(Exercise data)

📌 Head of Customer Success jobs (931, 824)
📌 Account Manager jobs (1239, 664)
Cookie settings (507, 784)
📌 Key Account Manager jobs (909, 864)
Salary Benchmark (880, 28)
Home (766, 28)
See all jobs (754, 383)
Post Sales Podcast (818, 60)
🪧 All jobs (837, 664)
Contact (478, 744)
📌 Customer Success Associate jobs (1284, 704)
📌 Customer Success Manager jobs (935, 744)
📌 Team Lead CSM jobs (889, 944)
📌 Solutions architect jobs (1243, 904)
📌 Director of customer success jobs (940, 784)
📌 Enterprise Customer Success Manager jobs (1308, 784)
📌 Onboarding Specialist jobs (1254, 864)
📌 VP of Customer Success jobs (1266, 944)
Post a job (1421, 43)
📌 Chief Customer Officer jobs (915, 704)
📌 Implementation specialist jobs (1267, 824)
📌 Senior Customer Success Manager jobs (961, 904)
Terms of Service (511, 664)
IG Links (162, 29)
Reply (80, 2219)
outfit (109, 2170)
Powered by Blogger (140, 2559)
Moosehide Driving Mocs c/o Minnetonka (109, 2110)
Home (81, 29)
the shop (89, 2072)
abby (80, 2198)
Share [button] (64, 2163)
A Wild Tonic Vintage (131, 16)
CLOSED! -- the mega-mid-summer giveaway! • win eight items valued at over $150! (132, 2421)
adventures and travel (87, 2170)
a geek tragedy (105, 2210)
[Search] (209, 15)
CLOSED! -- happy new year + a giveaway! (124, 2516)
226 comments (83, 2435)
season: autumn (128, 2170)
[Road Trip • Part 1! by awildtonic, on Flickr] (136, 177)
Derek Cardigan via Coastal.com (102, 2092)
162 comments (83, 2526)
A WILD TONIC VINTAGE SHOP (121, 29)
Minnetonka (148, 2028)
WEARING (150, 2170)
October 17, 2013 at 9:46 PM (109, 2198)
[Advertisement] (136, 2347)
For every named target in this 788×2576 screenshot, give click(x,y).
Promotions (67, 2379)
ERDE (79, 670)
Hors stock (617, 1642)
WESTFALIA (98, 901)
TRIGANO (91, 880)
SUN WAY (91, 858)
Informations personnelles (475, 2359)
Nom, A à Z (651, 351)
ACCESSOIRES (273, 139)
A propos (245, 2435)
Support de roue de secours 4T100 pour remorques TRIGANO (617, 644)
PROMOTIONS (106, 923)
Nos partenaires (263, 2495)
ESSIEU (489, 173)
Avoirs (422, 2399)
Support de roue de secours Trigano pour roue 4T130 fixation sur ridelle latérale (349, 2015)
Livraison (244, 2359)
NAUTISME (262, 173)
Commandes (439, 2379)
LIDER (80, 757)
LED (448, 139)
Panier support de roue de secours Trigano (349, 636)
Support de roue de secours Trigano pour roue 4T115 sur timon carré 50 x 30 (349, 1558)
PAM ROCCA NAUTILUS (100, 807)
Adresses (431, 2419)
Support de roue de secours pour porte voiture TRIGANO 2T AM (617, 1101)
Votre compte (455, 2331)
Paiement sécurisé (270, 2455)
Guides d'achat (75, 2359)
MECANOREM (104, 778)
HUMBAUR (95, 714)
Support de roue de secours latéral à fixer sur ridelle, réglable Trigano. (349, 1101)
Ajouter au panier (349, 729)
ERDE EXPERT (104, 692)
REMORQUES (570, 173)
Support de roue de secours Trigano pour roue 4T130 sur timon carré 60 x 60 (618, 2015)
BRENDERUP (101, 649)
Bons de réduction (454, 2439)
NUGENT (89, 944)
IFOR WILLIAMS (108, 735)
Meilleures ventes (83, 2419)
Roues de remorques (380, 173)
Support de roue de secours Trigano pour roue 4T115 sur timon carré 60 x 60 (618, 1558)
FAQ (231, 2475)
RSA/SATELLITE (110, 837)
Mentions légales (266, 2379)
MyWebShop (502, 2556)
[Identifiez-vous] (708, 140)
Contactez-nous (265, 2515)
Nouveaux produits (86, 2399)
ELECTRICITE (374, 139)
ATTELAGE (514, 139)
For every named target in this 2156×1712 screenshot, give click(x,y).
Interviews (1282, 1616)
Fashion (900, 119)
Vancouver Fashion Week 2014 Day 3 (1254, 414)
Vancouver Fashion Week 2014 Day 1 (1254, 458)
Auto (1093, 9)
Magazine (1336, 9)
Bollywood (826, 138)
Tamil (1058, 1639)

(End Exercise data)

**What is needed**
Your task for the entries above: copy exactly the span starting with the line with "WEARING (150, 2170)" and going on through the line with "Panier support de", both lines included, and nothing else.

**Exercise response**
WEARING (150, 2170)
October 17, 2013 at 9:46 PM (109, 2198)
[Advertisement] (136, 2347)
For every named target in this 788×2576 screenshot, give click(x,y).
Promotions (67, 2379)
ERDE (79, 670)
Hors stock (617, 1642)
WESTFALIA (98, 901)
TRIGANO (91, 880)
SUN WAY (91, 858)
Informations personnelles (475, 2359)
Nom, A à Z (651, 351)
ACCESSOIRES (273, 139)
A propos (245, 2435)
Support de roue de secours 4T100 pour remorques TRIGANO (617, 644)
PROMOTIONS (106, 923)
Nos partenaires (263, 2495)
ESSIEU (489, 173)
Avoirs (422, 2399)
Support de roue de secours Trigano pour roue 4T130 fixation sur ridelle latérale (349, 2015)
Livraison (244, 2359)
NAUTISME (262, 173)
Commandes (439, 2379)
LIDER (80, 757)
LED (448, 139)
Panier support de roue de secours Trigano (349, 636)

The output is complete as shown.